We need to help her stop the practice of the Canadian government in its removal of identity, empowerment and self-worth of First Nations women in ways the spirit of the Canadian Charter of Rights and Freedoms always intended to prohibit.

Dr. Gehl’s court action, when and if successful, will fill in an important gap in the foundation of Canadian confederation.  Her action may begin the healing of a wound that has remained open for nearly 250 years.  Her action affords all of us a real chance of beginning to make Canada whole.

She cannot build nation alone.  She needs our help.  

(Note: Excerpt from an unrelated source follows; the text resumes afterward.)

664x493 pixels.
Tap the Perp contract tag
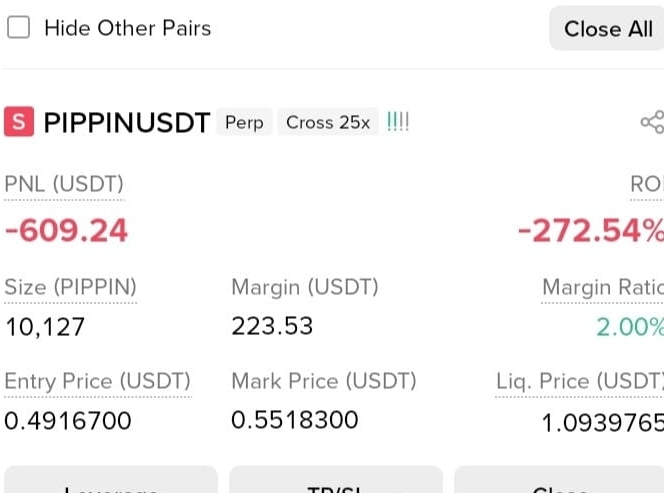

We can help by rasing awareness of Dr. Gehl and her, dare I say our, cause among our fellow Canadians and beyond.  We can offer her our words of encouragement on Facebook, letters to media, letters to elected representatives and by visiting her website http://www.lynngehl.com/ 

We can donate cash much needed to pay court and legal costs.  We can find a Donate button on her website.  She has also started a donation facility on Indiegogo https://www.indiegogo.com/projects/aboriginal-affairs-and-northern-development-canada-s-unstated-paternity-policy .

Finally, she has generously offered to use the proceeds of the sales of her published works, the catalogue of which can be found on her website http://www.lynngehl.com/ .  She is offering these to us at significant discounts, to both educate all of us about First Nations and indigenous issues, culture and knowledge, and to raise cash required for her legal action.

Her works include: Anishinaabeg Stories: Featuring Petroglyphs, Petrographs, and Wampum Belts;  The Truth that Wampum Tells: My Debwewin on the Algonquin Land Claims Process; Mkadengwe: Sharing Canada's Colonial Process through Black Face Methodology.

Let’s help strengthening Canada’s foundation by recognizing First Nations women as integral to nation building among all of Canada’s founding nations.

Thank you.  Mike Klein

Note: This font size is chosen in recognition of Dr. Gehl’s vision disability.